Sterilizer Door Safety Features

  1. A positive action limit switch monitors the correct closure of a sterilizer door. This device is fail-safe, indicating “Door Closed” only when the door is fully closed. In any other position, the switch indicates “Door Open.” This switch interlocks sources of pressurization to the chamber and the actuation of the door gasket.
  2. A magnetic limit switch also monitors the correct closure of the power-operated door. This switch directly interlocks the sources of pressurization to the chamber and the actuation of the door gasket. This operates by interlocking the pneumatic signals to the process valves controlling these functions.
  3. The door seal is an “O” ring gasket located in a cavity at the head ring of the chamber. At the start of the process, the cavity is pressurized to force the gasket against the rear face of the door. On completion of the process, the cavity is evacuated to retract the gasket. This must occur before the
    door can be moved (the door cannot be moved with the door gasket applied). In this condition, the pressure-bearing mechanism still fully retains the door. When retracted, the chamber is completely vented to the atmosphere through the aperture between the head ring and the door. This aperture is at least 8 square inches (the smallest PRIMUS chamber).

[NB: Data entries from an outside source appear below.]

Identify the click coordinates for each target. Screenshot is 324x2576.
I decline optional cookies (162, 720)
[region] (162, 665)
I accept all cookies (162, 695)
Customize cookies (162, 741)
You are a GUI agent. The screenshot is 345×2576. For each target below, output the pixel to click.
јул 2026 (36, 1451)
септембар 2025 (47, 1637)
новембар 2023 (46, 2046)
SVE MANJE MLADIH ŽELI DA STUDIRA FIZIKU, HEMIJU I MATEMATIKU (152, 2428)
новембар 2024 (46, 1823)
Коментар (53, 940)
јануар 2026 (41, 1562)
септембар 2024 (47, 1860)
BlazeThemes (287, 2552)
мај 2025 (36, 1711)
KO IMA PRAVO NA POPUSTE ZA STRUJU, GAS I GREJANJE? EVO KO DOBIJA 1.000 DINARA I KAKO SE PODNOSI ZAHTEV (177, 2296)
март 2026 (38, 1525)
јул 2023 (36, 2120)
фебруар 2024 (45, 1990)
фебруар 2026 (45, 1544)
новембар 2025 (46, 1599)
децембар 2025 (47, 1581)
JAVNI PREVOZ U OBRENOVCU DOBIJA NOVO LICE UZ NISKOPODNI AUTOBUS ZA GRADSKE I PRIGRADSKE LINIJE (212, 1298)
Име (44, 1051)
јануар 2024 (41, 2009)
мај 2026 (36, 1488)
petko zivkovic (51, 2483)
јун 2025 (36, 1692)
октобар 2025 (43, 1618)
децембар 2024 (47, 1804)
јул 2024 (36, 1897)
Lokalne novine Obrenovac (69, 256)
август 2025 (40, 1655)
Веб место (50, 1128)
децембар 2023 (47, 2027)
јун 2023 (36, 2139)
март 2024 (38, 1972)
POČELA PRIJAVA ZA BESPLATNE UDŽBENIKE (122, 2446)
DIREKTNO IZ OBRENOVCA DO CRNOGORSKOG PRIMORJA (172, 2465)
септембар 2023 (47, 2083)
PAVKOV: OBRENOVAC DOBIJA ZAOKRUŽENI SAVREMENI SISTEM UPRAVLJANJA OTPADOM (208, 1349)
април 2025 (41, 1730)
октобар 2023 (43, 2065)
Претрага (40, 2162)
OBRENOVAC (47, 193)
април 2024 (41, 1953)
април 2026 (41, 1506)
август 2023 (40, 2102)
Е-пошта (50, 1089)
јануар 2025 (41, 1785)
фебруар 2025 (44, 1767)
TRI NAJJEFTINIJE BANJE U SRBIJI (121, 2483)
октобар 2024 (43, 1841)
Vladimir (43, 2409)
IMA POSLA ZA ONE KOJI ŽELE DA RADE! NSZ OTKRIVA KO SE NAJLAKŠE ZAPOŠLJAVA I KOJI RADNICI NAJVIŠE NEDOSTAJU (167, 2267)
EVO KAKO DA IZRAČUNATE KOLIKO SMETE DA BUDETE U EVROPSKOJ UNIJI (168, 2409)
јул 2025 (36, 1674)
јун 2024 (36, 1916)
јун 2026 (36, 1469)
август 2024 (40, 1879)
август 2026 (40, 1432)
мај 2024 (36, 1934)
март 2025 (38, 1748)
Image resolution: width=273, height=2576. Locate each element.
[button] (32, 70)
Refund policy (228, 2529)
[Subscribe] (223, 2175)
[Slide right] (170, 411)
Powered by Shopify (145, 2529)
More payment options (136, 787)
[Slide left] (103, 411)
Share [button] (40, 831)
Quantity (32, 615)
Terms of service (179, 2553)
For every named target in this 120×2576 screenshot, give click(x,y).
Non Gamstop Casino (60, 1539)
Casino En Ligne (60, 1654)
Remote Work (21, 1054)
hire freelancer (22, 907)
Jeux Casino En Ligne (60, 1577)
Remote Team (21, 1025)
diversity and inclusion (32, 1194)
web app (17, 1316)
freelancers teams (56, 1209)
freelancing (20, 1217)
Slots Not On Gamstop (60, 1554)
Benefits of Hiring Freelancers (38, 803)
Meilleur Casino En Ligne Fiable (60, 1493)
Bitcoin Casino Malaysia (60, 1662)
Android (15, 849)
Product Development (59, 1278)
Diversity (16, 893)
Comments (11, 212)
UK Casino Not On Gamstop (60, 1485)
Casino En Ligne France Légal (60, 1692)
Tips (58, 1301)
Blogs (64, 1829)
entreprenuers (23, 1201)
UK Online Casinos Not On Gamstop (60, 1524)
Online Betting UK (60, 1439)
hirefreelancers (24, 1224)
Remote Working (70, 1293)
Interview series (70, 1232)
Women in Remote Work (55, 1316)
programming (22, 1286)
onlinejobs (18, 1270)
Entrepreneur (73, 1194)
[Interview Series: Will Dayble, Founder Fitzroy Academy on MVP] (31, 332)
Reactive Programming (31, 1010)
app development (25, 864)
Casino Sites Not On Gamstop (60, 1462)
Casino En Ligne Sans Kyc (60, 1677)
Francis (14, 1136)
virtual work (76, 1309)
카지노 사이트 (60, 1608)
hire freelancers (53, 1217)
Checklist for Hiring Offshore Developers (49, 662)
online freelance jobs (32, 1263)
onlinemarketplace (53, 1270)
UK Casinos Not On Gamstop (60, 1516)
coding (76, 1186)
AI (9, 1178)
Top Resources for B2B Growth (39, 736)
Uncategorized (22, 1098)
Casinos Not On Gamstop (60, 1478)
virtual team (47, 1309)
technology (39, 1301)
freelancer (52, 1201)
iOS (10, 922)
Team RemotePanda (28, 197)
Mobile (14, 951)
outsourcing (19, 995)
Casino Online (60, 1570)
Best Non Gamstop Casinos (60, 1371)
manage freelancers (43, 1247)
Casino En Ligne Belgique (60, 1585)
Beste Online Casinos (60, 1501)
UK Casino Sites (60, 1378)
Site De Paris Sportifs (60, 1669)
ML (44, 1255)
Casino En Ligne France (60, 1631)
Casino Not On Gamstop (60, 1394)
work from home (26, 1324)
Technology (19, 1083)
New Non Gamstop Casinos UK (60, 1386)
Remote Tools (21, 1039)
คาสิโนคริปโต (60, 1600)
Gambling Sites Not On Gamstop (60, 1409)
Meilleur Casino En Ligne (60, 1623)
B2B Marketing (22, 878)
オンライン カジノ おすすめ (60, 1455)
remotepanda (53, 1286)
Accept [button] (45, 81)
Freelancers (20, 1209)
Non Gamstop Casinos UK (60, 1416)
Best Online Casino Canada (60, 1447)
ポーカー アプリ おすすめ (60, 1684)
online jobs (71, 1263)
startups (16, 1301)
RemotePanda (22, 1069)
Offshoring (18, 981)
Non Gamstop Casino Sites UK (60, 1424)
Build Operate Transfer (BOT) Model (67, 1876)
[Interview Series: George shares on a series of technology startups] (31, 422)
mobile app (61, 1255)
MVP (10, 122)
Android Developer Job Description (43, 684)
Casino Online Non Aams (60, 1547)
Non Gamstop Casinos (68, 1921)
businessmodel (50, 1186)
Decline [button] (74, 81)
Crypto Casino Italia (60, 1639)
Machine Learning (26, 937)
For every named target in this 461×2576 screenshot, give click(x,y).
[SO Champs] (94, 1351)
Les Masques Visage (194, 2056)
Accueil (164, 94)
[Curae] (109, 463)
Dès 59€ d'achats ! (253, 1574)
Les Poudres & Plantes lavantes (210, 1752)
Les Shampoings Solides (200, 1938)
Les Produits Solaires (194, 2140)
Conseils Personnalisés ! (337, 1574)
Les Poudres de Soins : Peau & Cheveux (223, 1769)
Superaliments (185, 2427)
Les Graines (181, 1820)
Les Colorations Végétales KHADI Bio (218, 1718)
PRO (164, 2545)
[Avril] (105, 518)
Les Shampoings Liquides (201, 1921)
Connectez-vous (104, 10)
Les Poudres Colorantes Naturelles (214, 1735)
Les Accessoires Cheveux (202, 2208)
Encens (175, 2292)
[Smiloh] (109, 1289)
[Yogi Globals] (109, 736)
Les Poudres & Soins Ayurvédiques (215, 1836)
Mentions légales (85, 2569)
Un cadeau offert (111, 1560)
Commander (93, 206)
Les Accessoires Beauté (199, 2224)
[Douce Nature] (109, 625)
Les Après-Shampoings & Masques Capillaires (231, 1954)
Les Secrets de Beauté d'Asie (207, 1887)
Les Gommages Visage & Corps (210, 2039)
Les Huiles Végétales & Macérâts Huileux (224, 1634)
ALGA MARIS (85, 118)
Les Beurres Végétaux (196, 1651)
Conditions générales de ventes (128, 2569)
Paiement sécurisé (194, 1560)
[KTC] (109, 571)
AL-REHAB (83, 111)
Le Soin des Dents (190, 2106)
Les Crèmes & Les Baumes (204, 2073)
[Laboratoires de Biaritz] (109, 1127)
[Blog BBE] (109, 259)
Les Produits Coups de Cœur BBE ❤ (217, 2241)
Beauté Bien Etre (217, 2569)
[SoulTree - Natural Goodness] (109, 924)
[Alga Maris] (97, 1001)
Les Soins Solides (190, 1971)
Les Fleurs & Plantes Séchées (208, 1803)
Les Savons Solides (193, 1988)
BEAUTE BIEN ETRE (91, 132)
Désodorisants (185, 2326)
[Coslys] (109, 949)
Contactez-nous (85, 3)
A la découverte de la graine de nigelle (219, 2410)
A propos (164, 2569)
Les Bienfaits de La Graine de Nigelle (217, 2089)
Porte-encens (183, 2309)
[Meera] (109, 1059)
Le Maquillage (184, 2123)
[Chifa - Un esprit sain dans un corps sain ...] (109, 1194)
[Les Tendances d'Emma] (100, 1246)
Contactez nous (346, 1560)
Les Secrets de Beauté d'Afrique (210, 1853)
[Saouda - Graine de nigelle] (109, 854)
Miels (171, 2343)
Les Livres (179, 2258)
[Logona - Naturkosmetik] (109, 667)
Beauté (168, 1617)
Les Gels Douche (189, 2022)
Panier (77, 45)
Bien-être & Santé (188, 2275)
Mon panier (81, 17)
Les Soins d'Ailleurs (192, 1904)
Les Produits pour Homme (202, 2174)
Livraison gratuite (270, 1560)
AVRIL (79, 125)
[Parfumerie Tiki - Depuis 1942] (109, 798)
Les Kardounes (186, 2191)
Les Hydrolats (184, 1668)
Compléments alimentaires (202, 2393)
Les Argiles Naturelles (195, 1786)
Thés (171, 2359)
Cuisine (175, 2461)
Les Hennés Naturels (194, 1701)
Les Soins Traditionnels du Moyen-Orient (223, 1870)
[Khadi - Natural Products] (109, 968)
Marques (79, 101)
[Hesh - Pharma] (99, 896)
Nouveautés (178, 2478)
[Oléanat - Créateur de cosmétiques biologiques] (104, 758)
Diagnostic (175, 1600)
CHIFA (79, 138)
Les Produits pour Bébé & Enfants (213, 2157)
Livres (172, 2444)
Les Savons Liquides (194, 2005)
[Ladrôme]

    The gasket protects the cavity during loading and unloading and is relatively simple and inexpensive to replace. It self-compensates for wear and accommodates minor imperfections. No critical settings or adjustments are necessary after gasket replacement. Want to know how to install a gasket on a PRIMUS sterilizer?
  4. A pressure switch monitors the gasket cavity’s pressure and electrically interlocks the control signals to the process valves that pressurize the chamber (the chamber cannot be pressurized until the door is locked and sealed). This interlock operates independently of the control system and in conjunction (a “series” connection) with the pneumatic and software interlocks.
  5. A pressure transducer connected to the chamber monitors the chamber pressure and interlocks the door gasket cavity evacuation (unseal door) until the chamber is at atmospheric pressure.
  6. While closing, the control system employs a “dead-man” interlock, in which the “Door Close” button must be held depressed until the door is fully closed. If released while closing, the door will reopen. The closing mechanism design is clean, safe, and simple. There are no gears or other complicated mechanical components involved in closing the door. Simplicity leads to greater operator safety and less opportunity for component failure.
  7. The door travels behind a stainless steel fascia panel to open. When the door is open, there are no exposed heat-radiating surfaces in the operator area, eliminating the possibility of operator hazards while unloading. Where access to the maintenance space is provided through fascia panels, an optional limit switch can be fitted to the panels to isolate the door open function while the access panel is open.
  8. In the unlikely event of a steam leak from the chamber (e.g. should the door seal leak or otherwise fail), the vapor and condensate are discharged safely behind the fascia panel work, not into the operator area. This feature is useful for cycles that do not have a post-vacuum or long cooling cycle – e.g. liquids sterilization. A plume of hot vapor emitting from the chamber as the door opens typifies such cycles. In the PRIMUS design, the vapor escapes from the chamber as soon as the door seal is retracted and until the door is opened by the operator (the seal release is part of the automatic
    cycle and it may be some time before the operator arrives to open the door). As the door is opened, any remaining vapor escapes behind the panelwork. If required, air conditioning extract may be provided in this area, integrated with the panel work.

Features Specific to Vertical Doors

For chambers with internal chamber cross sections 16″ wide x 16″ high up to 26″ wide x 26″ high, the sterilizer door rises vertically to close and is either manually or hydraulically operated.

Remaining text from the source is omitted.